───── 抜粋本文

有限責任と無限責任
『有限責任』とは、出資者が出資した金額の範囲内で責任を負うことを言います。
これに対して、『無限責任』とは、出資者が出資した額を超えて会社の債務を無制限に負うことを言います。
有限責任・無限責任は、会社の破産時などに残った負債を、どの範囲まで出資者が負担するのかという責任の広さによって区分されます。
株式会社の出資者である株主は有限責任を負いますが、中小企業のオーナー社長の多くは事実上の無限責任を負っています。
事業形態による分類を下図で紹介いたします。
物的組織 | 人的組織 | |||
法人 | 組合 | 個人 | ||
有限責任 | 株式会社 | 合同会社 | 有限責任 事業組合 |
|
最低1人以上の 無限責任構成員 |
合資会社 | |||
全構成員無限責任 | 合名会社 | 民法組合 | 個人事業主 |
有限責任について
「有限責任」とは、出資者が出資した先の会社が倒産したときなどに、その会社の債権者に対して、出資した額を限度として責任を負うことを意味します。
つまり、「有限責任」とは、会社がつぶれたときに出資したお金は消えてしまうが、それ以上の責任を負わないということです。
株式会社Bが250万円の負債を負って倒産した場合、株式会社Bの株価は無価値になるため株主である出資者Aは出資額100万円を失うことになります。

──────────
───── 元データ

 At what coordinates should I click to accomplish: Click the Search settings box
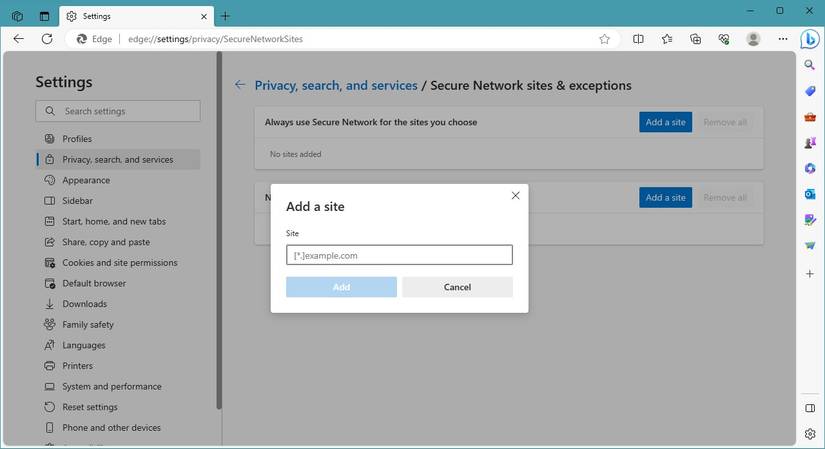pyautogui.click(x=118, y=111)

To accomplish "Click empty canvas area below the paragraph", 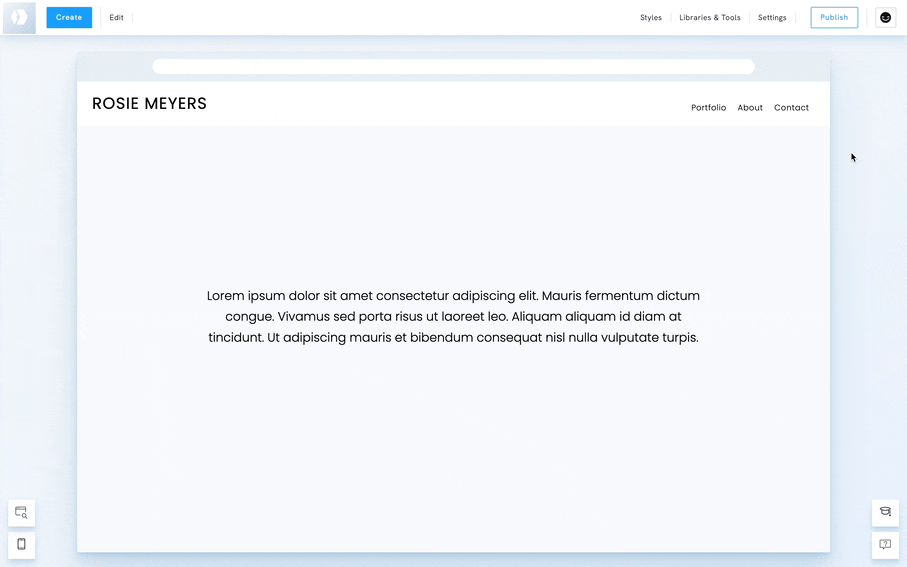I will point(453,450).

──────────

**課題一覧**
**A)** 有限責任と無限責任の文章で「「有限責任」とは、出資者が出資した先の会社が」で始まる段落を、要点を残して短く書き直せ。
**B)** 有限責任と無限責任の文章から、「株式会社の出資者である株主は」を含む語句で始まり「任を負わないということです。」で終わる部分を、そのまま書き出せ。
**C)** 有限責任と無限責任の文章によると、中小企業のオーナー社長の多くはどのような責任を負っているか。
有限責任と無限責任の文章だけを根拠にすること。

**解答一覧**
**A)** 有限責任とは、出資先の会社が倒産した場合などに、出資者が出資額を上限として債権者に責任を負うことだ。

**B)**
株式会社の出資者である株主は有限責任を負いますが、中小企業のオーナー社長の多くは事実上の無限責任を負っています。
事業形態による分類を下図で紹介いたします。
物的組織 | 人的組織 | |||
法人 | 組合 | 個人 | ||
有限責任 | 株式会社 | 合同会社 | 有限責任 事業組合 |
|
最低1人以上の 無限責任構成員 |
合資会社 | |||
全構成員無限責任 | 合名会社 | 民法組合 | 個人事業主 |
有限責任について
「有限責任」とは、出資者が出資した先の会社が倒産したときなどに、その会社の債権者に対して、出資した額を限度として責任を負うことを意味します。
つまり、「有限責任」とは、会社がつぶれたときに出資したお金は消えてしまうが、それ以上の責任を負わないということです。

**C)** 事実上の無限責任を負っている。